*THE PROBLEM*.
Rewrite the rows below, changing "Viewport" to "Screen size" and keeping every other word the same. Omit the pictures.

*DATASET RECORDS*.
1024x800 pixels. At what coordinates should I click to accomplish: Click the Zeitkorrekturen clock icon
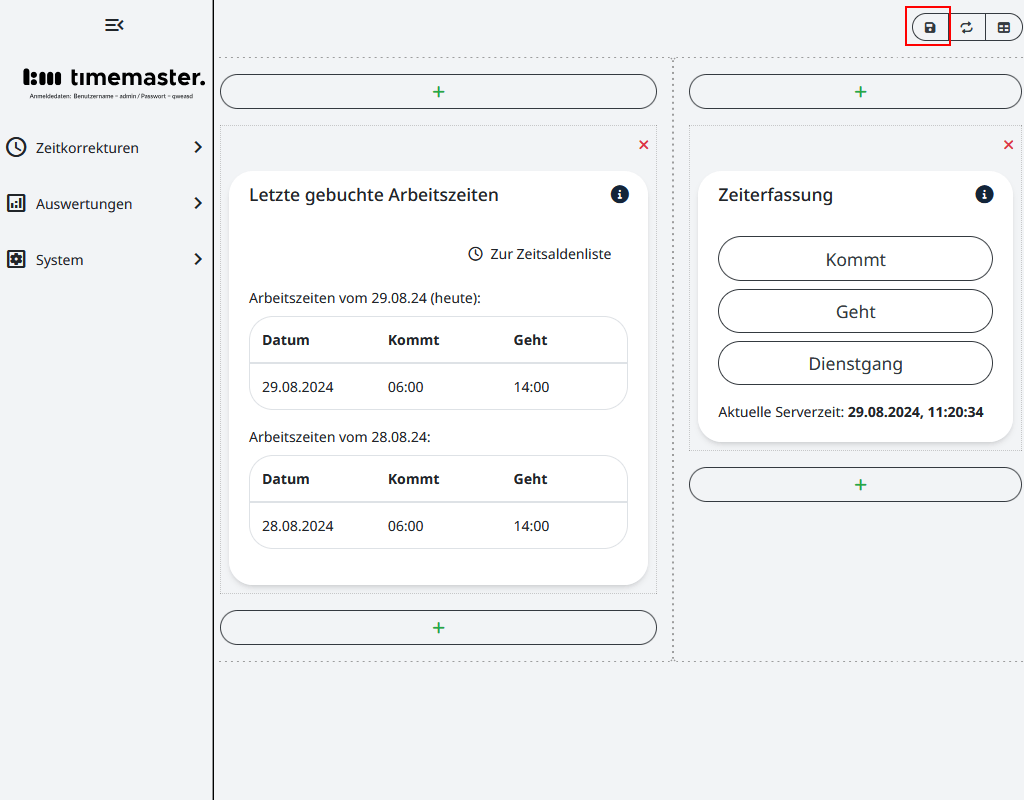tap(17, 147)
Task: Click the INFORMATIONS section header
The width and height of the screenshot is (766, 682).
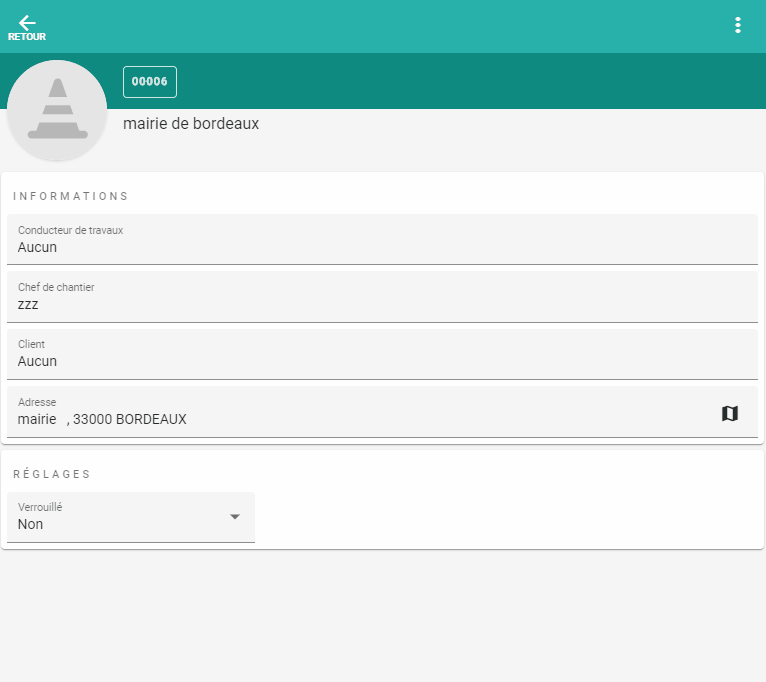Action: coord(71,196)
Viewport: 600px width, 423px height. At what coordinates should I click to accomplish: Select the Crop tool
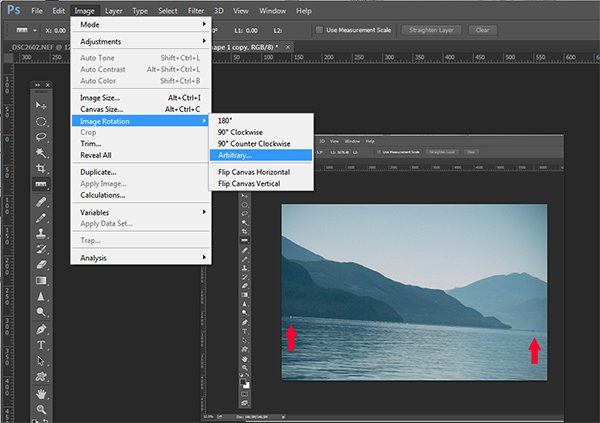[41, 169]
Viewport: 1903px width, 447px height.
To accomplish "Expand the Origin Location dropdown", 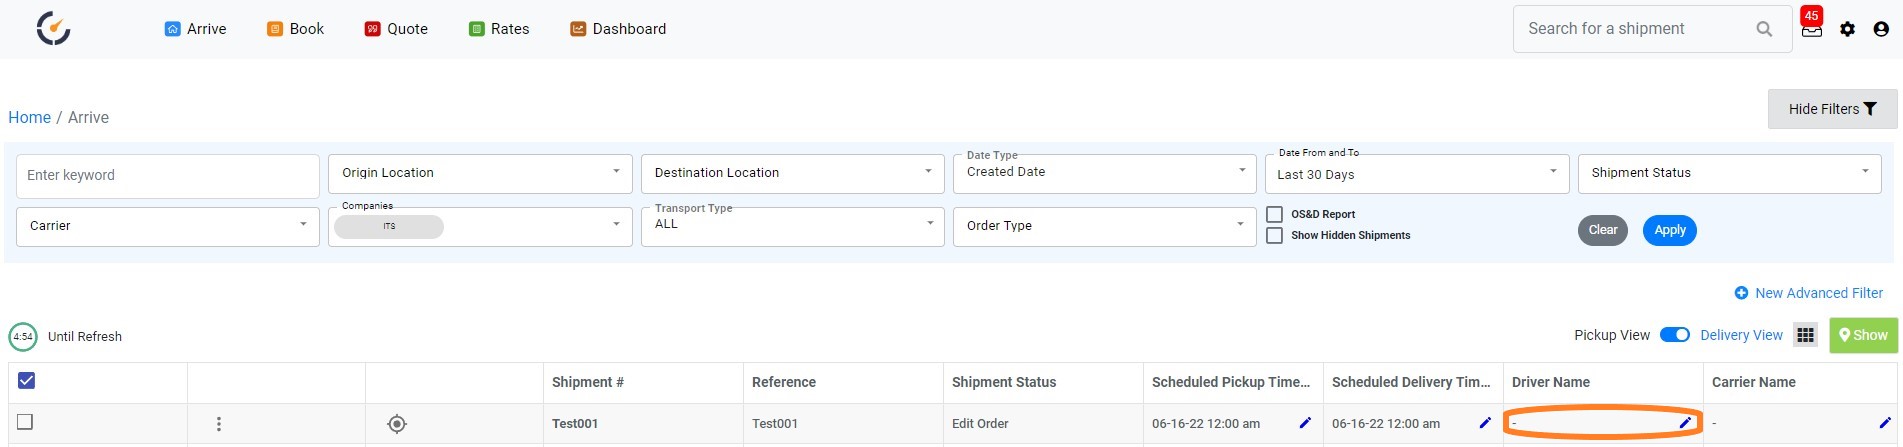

*RESULT BELOW*.
1024x800 pixels. At what coordinates should I click to accomplish: Click the Zeitkorrekturen clock icon
tap(17, 147)
Task: Click the INFORMATIONS section header
The width and height of the screenshot is (766, 682).
Action: coord(71,196)
Screen size: 600px width, 423px height. At what coordinates should I click to accomplish: Select the Crop tool
[41, 169]
Screen size: 1903px width, 447px height.
To accomplish "Expand the Origin Location dropdown", 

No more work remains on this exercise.